Um breve olhar sobre a
Lei do Progresso
Na
terceira parte de O Livro dos Espíritos,
encontram-se as dez leis morais que nos auxiliam em
nossa jornada diária pela Terra. Estamos encarnados como
uma oportunidade de aprendizado, crescimento e,
principalmente, de avanço sobre o nosso próprio
patrimônio que, em muitas épocas, as dívidas superaram
os superávits, infelizmente. Por isso, conhecer e seguir
as leis morais representa um ponto importante em nossa
própria transformação. Afastar-se delas é distanciar-se
da própria felicidade (Questão 614 - O Livro dos
Espíritos). Entretanto, destas dez leis (Lei de
adoração, trabalho, reprodução, conservação, destruição,
sociedade, igualdade, liberdade, ‘justiça, amor e
caridade’ e, finalmente, progresso), há uma que se
destaca por sua natureza um tanto peculiar. Se das nove
leis inicialmente citadas pode-se dizer que elas são
normativas, ou seja, faça, cumpra-as para que você possa
progredir, entretanto, ao aplicar o mesmo critério à lei
do progresso, torna-se um tanto tautológica a ideia de
“fazer o progresso para progredir”. Isso conota tanto a
importância desta lei quanto sua natureza descritiva.
Na
passagem da Lei do Progresso, há uma questão
fundamental: a relação entre o desenvolvimento da
inteligência e o da moral. Apesar de a primeira ser
fator relevante para a própria natureza de Deus (ver
Questão 1 - O Livro dos Espíritos), a
inteligência, por si só, não desenvolve a moral de forma
automática. É preciso que a moral se desenvolva — não
uma moral ingênua, mas uma moral conscienciosa. É
fundamental para o espírito fazer o bem sabendo que está
fazendo o bem, de forma consciente, desejada e
voluntária. Por meio do discernimento, a conduta da vida
pode ser orientada para proporcionar uma vida plena.

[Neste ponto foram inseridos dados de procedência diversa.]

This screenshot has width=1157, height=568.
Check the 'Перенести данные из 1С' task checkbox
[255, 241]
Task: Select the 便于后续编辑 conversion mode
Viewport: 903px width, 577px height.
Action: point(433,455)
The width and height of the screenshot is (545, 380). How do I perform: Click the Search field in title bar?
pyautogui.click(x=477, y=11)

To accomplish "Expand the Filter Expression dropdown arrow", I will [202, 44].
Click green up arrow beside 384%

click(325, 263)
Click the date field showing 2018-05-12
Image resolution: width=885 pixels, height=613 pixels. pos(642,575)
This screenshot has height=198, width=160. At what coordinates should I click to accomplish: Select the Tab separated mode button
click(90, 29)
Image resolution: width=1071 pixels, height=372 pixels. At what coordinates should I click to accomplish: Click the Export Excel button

O
mesmo se pode dizer do contrário.
Além
disso, a inteligência, por si só, não conduz
automaticamente à moralidade, mas permite à pessoa ter
mais ferramentas internas para exercê-la em algum
momento da existência no futuro. Neste sentido, combater
o orgulho e o egoísmo auxilia no preparo do caminho do
progresso. Ambos são os obstáculos principais do
progresso. Além disso, o que parece ser um ponto crucial
desta passagem para o desenvolvimento da moral é a
capacidade de discernimento entre o certo e o errado, o
bem e o mal. Algo semelhante ao que é trabalhado pelo
Salmo 1, que diferencia o ímpio do justo. É por meio
desse discernimento que a árvore pode produzir bons
frutos. Pelo discernimento, há o início deste progresso
da pessoa, como se houvesse a abertura de uma porta,
mas, ainda assim, pode haver vícios antigos, falta de
vontade, falta de motivação para mudar, de deixar o
antigo padrão para trás e de fazer de fato o bem. Nesse
mesmo sentido, não é de se admirar que, mesmo com todo o
progresso intelectual da humanidade, o avanço moral
ainda não esteja no mesmo patamar.
Entretanto, a mudança é como o nível de um rio que
precisa alcançar certa altura para que as mudanças
visíveis apareçam, ainda que as alterações submersas já
estejam em curso.
Apesar dos
aparentes conflitos e problemas na sociedade, a
correnteza do bem corre de forma fluida, contínua e
incessante para a construção do bem maior. A marcha do
progresso é um mecanismo imparável (Questão 781 — O
Livro dos Espíritos).
Tenhamos a
fé e a convicção necessárias para continuar nos estudos
e nas boas práticas que levarão a humanidade a um novo
patamar. Se, por um lado, a inteligência pode levar às
armadilhas do orgulho e do egoísmo, por outro lado, a
inteligência desperta o discernimento que amadurece a
pessoa de bem. Cabe a ela caminhar com as próprias
pernas para a multiplicação do jardim do universo, seja
ajudando a si mesma, seja auxiliando o próximo no
conhecimento, na compreensão e na vivência das leis de
Deus.
Nas
inolvidáveis palavras de Emmanuel[1]:
“Trabalha,
estuda, serve e ajuda sempre, em busca das Esferas
superiores, e sentirás o Cristo operante ao teu lado,
nas relações de cada dia.”
________________
[1]
Cap. 35 - O Cristo operante. Livro: Pão Nosso.